UNITED STATES DISTRICT COURT FOR THE SOUTHERN DISTRICT OF OHIO EASTERN DIVISION
Sep 17, 2012
Civil Action 2:11-cv-628 (S.D. Ohio Sep. 17, 2012)

Opinion

Civil Action 2:11-cv-628

09-17-2012

William Bleigh, Petitioner, v. Timothy Brunsman, Warden, Lebanon Correctional Institution, Respondent.


Judge George C. Smith


Magistrate Judge Kemp


OPINION AND ORDER

This matter is before the Court on Petitioner William Bleigh's objections to a Report and Recommendation issued by the Magistrate Judge on February 29, 2012. The Court, having reviewed the record de novo, finds for the reasons set out below that the objections to the Report and Recommendation are without merit. Mr. Bleigh's objections (Doc. 19) are OVERRULED and the Report and Recommendation (Doc. 15) is ADOPTED. Petitioner's Petition for Writ of Habeas Corpus is DISMISSED.

I. PROCEDURAL BACKGROUND

On February 29, 2012, the Magistrate Judge recommended denying Mr. Bleigh's petition for a writ of habeas corpus pursuant to 28 U.S.C. §2254, including his request for appointment of an expert. That recommendation was based on the fact that Mr. Bleigh (who was convicted of various sexually-oriented offenses and given a lengthy prison term) filed an untimely appeal of his conviction with the Ohio Supreme Court, and that court refused to consider the merits of any of his claims because of the late filing.
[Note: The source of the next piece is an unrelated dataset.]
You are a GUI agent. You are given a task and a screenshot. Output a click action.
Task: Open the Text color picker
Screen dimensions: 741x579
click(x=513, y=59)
The Report and Recommendation concluded that Mr. Bleigh had, for that reason, procedurally defaulted all of his claims.

II. LEGAL STANDARD

When objections are received to a Magistrate Judge's Report and Recommendation on a dispositive matter, the assigned District Judge "must determine de novo any part of the magistrate judge's disposition that has been properly objected to." Fed. R. Civ. P. 72(b). After review, the District Judge "may accept, reject, or modify the recommended disposition; receive further evidence; or return the matter to the magistrate judge with instructions." Id.; see also 28 U.S.C. §636(b)(1)(B). General objections are insufficient to preserve any issues for review; "[a] general objection to the entirety of the magistrate's report has the same effects as would a failure to object." Howard v. Secretary of Health and Human Services, 932 F.2d 505, 509 (6th Cir. 1991).

III. DISCUSSION

The Court reviews de novo the Magistrate Judge's recommended conclusion that Mr. Bleigh's petition for habeas corpus be dismissed on procedural default grounds.
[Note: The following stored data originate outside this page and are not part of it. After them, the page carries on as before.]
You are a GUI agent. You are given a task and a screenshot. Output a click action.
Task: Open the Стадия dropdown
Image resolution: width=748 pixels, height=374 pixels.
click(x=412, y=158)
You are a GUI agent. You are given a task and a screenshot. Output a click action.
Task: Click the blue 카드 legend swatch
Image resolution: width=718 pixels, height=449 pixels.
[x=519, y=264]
The Magistrate Judge applied this Circuit's four-part analysis to determine whether Mr. Bleigh's failure to observe a state procedural rule - namely the rule governing the timely filing of an appeal to the Ohio Supreme Court - led to a procedural default. See Maupin v. Smith, 785 F.2d 135, 138 (6th Cir. 1986). Mr. Bleigh's objections to this analysis are directed to the third and fourth prongs of the Maupin test.

The third prong of the Maupin test requires a federal court to determine whether the state enforced a procedural rule and whether "the state judgment rests on a state-law ground that is both independent of the merits of the federal claim and an adequate basis for the state court's decision." Stone v. Moore, 644 F.3d 342, 345 (6th Cir. 2011) (internal quotations and citations omitted). Mr. Bleigh argues that the Report and Recommendation erred in determining that Rule of Practice of the Ohio Supreme Court II, Section 2(A)(1) & (A)(4), which requires a criminal defendant to file an appeal to that court within 45 days of the state appellate court decision, constituted an independent and adequate state-law ground for denying his claims. In particular, he reasserts his argument that in order to be an adequate ground, the rule of practice at issue must be applied in the "vast majority of cases" pursuant to Dugger v. Adams, 489 U.S. 401, 410 n.6 (1989).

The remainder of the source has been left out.